Using the "Angles in AP formula" for $\cos(a)$ in terms of $\cosh(a)$ [We can do that since they are in fraction]

$\displaystyle \frac{A}{B} = \frac{\displaystyle \frac{\sinh(50z/2)\cosh(51z/2)}{\sinh(z/2)}}{\displaystyle \frac{\sinh(50z/2)\cosh(51z/2)}{\sinh(5z/2)}} = \frac{\sinh(5z/2)}{\sinh(z/2)}$

$\displaystyle \frac{A}{B} = 2\cosh(z) + 2\cosh(2z) + 1$

Substituting $\cosh(z) = 2$ ,

$\displaystyle \frac{A}{B} = \boxed{19}$

Let $a_n=x^n+\dfrac{1}{x^n}$ .

From the hypothesis, we get $x^2+1=4x$ or $x^2=4x-1$ .
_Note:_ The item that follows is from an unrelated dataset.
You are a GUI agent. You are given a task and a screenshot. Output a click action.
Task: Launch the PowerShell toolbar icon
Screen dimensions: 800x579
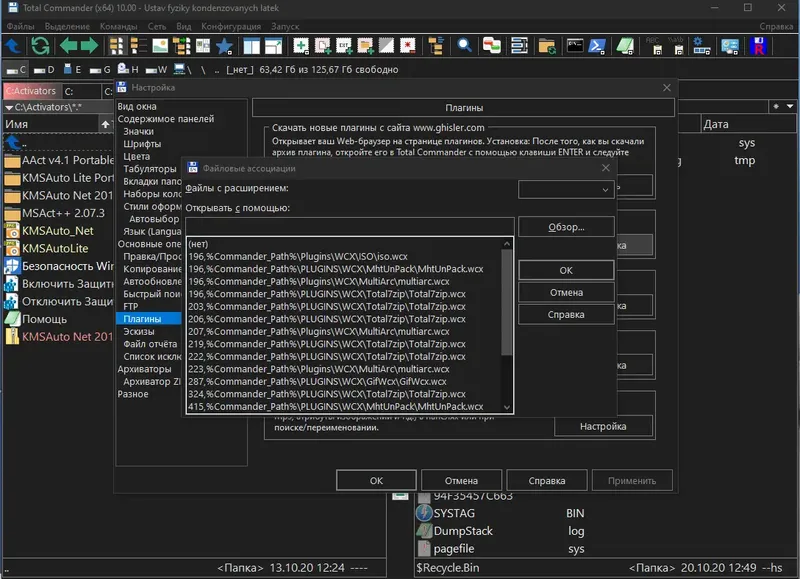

Similarly, we have $\dfrac{1}{x^2}=\dfrac{4}{x}-1$ .

For integer $n\ge 3$ , we have:

$x^n=x^{n-2}. x^2=x^{n-2}(4x-1)=4x^{n-1}-x^{n-2}$

$\dfrac{1}{x^n}=\dfrac{1}{x^{n-2}}.\dfrac{1}{x^2}=\dfrac{1}{x^{n-2}}\left(\dfrac{4}{x}-1\right)=\dfrac{4}{x^{n-1}}-\dfrac{1}{x^{n-2}}$

Thus, $a_n=4a_{n-1}-a_{n-2}$ for all integer $n\ge3$ .

For each integer $n\ge 3$ , we have:

$\quad a_{n+2}+a_{n+1}+a_n+a_{n-1}+a_{n-2}$

$=4a_{n+1}-a_n+a_{n+1}+a_n+a_{n-1}+4a_{n-1}-a_n$

$=5(a_{n+1}+a_{n-1})-a_n$

$=20a_n-a_n=19a_n$ .

Thus,

$\displaystyle A=\sum_{n=1}^{10} \left(a_{5n}+a_{5n-1}+a_{5n-2}+a_{5n-3}+a_{5n-4}\right)=\sum_{n=1}^{10} 19a_{5n-2}=19B$

Or $\dfrac{A}{B}=\boxed{19}$ .

My favorite solution would be this one. Notice that, for all $a, m, n \in Z$ :

$(a^m+\frac{1}{a^m})(a^n+\frac{1}{a^n})=a^{m+n}+a^{m-n}+\frac{1}{a^{m-n}}+\frac{1}{a^{m+n}}$

With this, then:

$(a^m+\frac{1}{a^m})\displaystyle \sum_{i=-n}^n a^i=\displaystyle \sum_{m-n}^{m+n}(a^i+\frac{1}{a^i})$

By expanding $B$ , multiplying it by $\displaystyle \sum_{i=-2}^2 x^i$ , and shrinking the value back to sum notation form, we get:

$(x^2+x+1+\frac{1}{x}+\frac{1}{x^2})B = \displaystyle \sum_{n=1}^{10}(\displaystyle \sum_{k=-4}^0 (x^{5n+k}+\frac{1}{x^{5n+k}}))=\displaystyle \sum_{n=1}^{50}(x^n+\frac{1}{x^n})=A$

Thus, $\frac{A}{B}=x^2+x+1+\frac{1}{x}+\frac{1}{x^2}=(x+\frac{1}{x})^2+(x+\frac{1}{x})-1=16+4-1=19$ .